Он приготовился дать ответный выстрел: «Ложь! Наглая геббельсовская пропаганда», – но не успел.
Замер, не веря своим ушам: грянули аплодисменты. Причем не данью университетской вежливости, а искренние, выражающие неподдельное одобрение. «Верят, неужто они верят?…» – будь у него автомат Калашникова, так бы и шарахнул по тупым оболваненным затылкам – веером, от живота, как учили на военной кафедре… чтобы они… они… Тела, еще мгновение назад хлопавшие в ладоши, крутило жгутами агонии, проклятые захребетники сползали на пол, давя друг друга, заливаясь алой кровью…
Но в этот самый момент – точно радуга, взошедшая над миром, или спасительный мост над пропастью бессильной ярости, в которую он едва не сверзился, – в его помраченном злобой сознании раздался голос Геннадия Лукича: Да что такое! Возьми себя в руки! А еще разведчик называется! – как на занятиях по прослушке в лингафонном кабинете, будто шеф наблюдал за происходящим из советского далека.
Его злоба, как вода в сухой песок, ушла. Он оглядел аудиторию, чувствуя, как на стеклянную гладь мгновенно охолонувшей души выпадает конденсат спокойствия.
Модератор объявил следующего участника заседания:
– Профессор Роберт Пейн, университет города Оксфорда, – прочел по отпечатанной программке. – Тема доклада: «Германия и Россия: зеркала со-бытия».

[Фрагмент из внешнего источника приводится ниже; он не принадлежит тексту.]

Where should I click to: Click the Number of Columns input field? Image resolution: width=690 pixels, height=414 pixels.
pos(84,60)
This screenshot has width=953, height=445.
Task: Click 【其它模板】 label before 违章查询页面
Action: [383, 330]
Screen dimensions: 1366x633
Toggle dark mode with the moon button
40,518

Зажимая подмышкой кожаную папочку, англичанин поднялся на кафедру. Клетчатый пиджак с заплатами на локтях – «Империалист, а небогатый, видно. До дыр донашивает» – висел на тощем туловище, как на вешалке.
– Фридрих Ницше однажды обмолвился: «Я променял бы все счастье Запада на русский лад быть печальным», – будто иллюстрируя несбывшуюся мечту немецкого философа, профессор Пейн улыбнулся грустно. – Но теперь я хочу говорить об исторической памяти. Точнее, о взаимном притяжении. Немцев манила пропасть русского «хаоса», который они постигали, читая Федора Достоевского. На этот метафизический вызов Германия ответила в конце девятнадцатого века: трактат Ницше «Так говорил Заратустра» стал настольной книгой русской интеллигенции…
Слушая вводную часть доклада, он все еще надеялся, что англичанин наберется мужества и возразит по существу, но тот гнул свое.